Text block —
###

Damien Mudge/Ben Gould: The decision that this pair of gifted Australian compatriots and heretofore fierce rivals reached this past summer to leave their respective prior partners and instead team up for the 2010-11 season may prove to be the most momentous move in the history of the ISDA in light of the firepower and athleticism that each of them possesses. Certainly there is no doubt that this pro-squash-doubles version of The Decision has made their debut performance in Baltimore this weekend the main story-line coming into this Maryland Club Open, where, ironically, four years ago Gould and his then-partner Paul Price won the first of the 22 ISDA titles they would capture, a total that also includes the ’08 Maryland Club Open, with both of those triumphs coming at the final-round expense of John Russell and Preston Quick. Mudge, who combined with Viktor Berg to earn 17 ISDA tourneys during the course of their three-year partnership (exactly the total amassed by Price/Gould over that time span), also won the first three editions (i.e. 2003-05) of this tournament with Gary Waite. There is some feeling among ISDA aficionados that the best time to defeat this awe-inspiring pairing might be when they are still getting used to each other, a theory that puts an even greater spotlight on this upcoming event, when they will be teammates for the first-ever time.
Matt Jenson/Clive Leach: Now entering their third season as partners, this pair has four final-round appearances to their mutual credit, including the two biggest tournaments on last season’s schedule, namely the Briggs Cup and the Kellner Cup, as well as the ’08 Sea Island and ’09 Boston tourneys. They barely edged out John Russell and Preston Quick for the No. 3 team ranking for 2009-10 in a season-long “shadow rivalry” in which the two teams never met, since in their alternating roles as third and fourth seeds they were always in opposite halves and, though one team or the other reached the finals of four of the eight full-ranking events, there were no tour stops last season in which BOTH of them were able to do so. Jenson and Leach were the only team to beat both of the top two teams last season (namely Paul Price/Ben Gould and Damien Mudge/Viktor Berg), doing so in straight sets (in the Briggs Cup and Kellner Cup respectively) in each case, and they had a terrific undulating series with Chris Walker and Mark Chaloner last fall/winter in which they met four times, with each team winning twice and with three of those matches going the five-game limit. Leach’s name is on the Maryland Club Open champions listing after he and Walker defeated both Mudge/Berg and Price/Gould in their victorious 2007 run, the last time that any team other than those top two has won a full-ranking ISDA tournament.

###

Exercise instructions —
1. In the squash doubles preview, how many ISDA titles did Ben Gould and Paul Price win as partners?
2. List every tournament in which Matt Jenson and Clive Leach reached the final, according to the squash doubles preview.
3. Carry on the squash doubles preview from its last sentence.

Information supplied —

###

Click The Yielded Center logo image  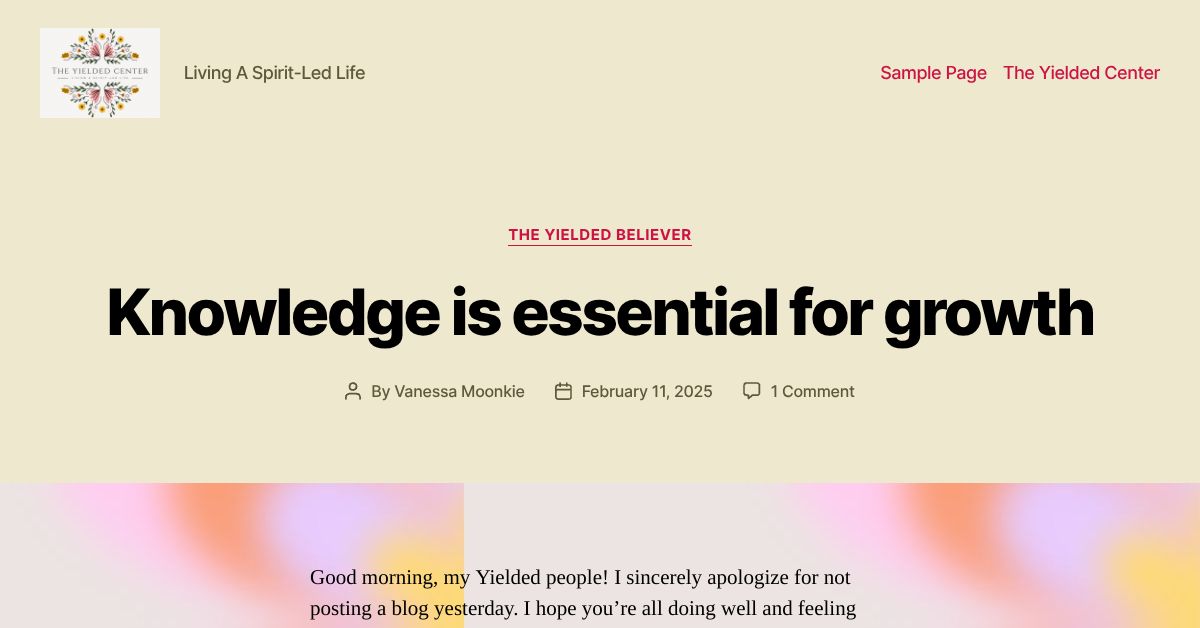tap(100, 72)
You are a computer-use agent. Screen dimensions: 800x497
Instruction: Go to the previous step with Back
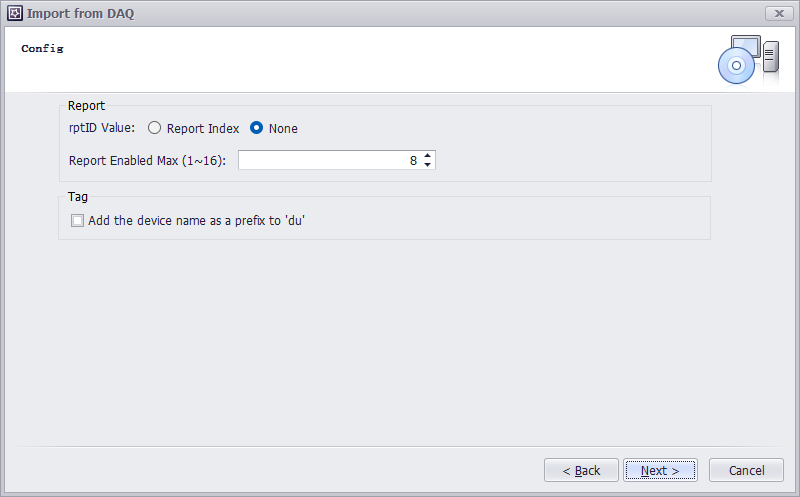click(x=581, y=470)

###

Results in order —
1. 22

2. The Briggs Cup, the Kellner Cup, the '08 Sea Island tourney, and the '09 Boston tourney.

3.
John Russell/Preston Quick: Two-time Maryland Club Open finalists (in 2006 and 2008) and winners of the 2007 U. S. National Doubles Championship at Merion, this classic doubles combination of shot-making prowess on the left and power/consistency on the right has quietly compiled a remarkable record of upset-free week-to-week achievement that causes them to almost be taken for granted. Only four times during the past three seasons have they been stopped short of the semis, and their 12-8 slate last season would have been even better had they been able to convert their 2-1, 9-2 Big Apple Open semifinal lead over Damien Mudge/Viktor Berg (who also edged Russell/Quick in a five-game North American Open final) or their 15-11 fifth-game Players Championship final-round advantage over Paul Price and Ben Gould, against whom Russell and Quick did survive an 18-15 fifth-game North American Open thriller in Greenwich. Both Russell and Quick have been extremely durable throughout their ISDA careers, though a mid-match hamstring injury noticeably affected Russell in their Kellner Cup quarters loss to Jonny Smith and Yvain Badan, and Quick at his doctor’s behest took the entire summer of 2010 off so that an elbow injury incurred last season had a chance to fully heal.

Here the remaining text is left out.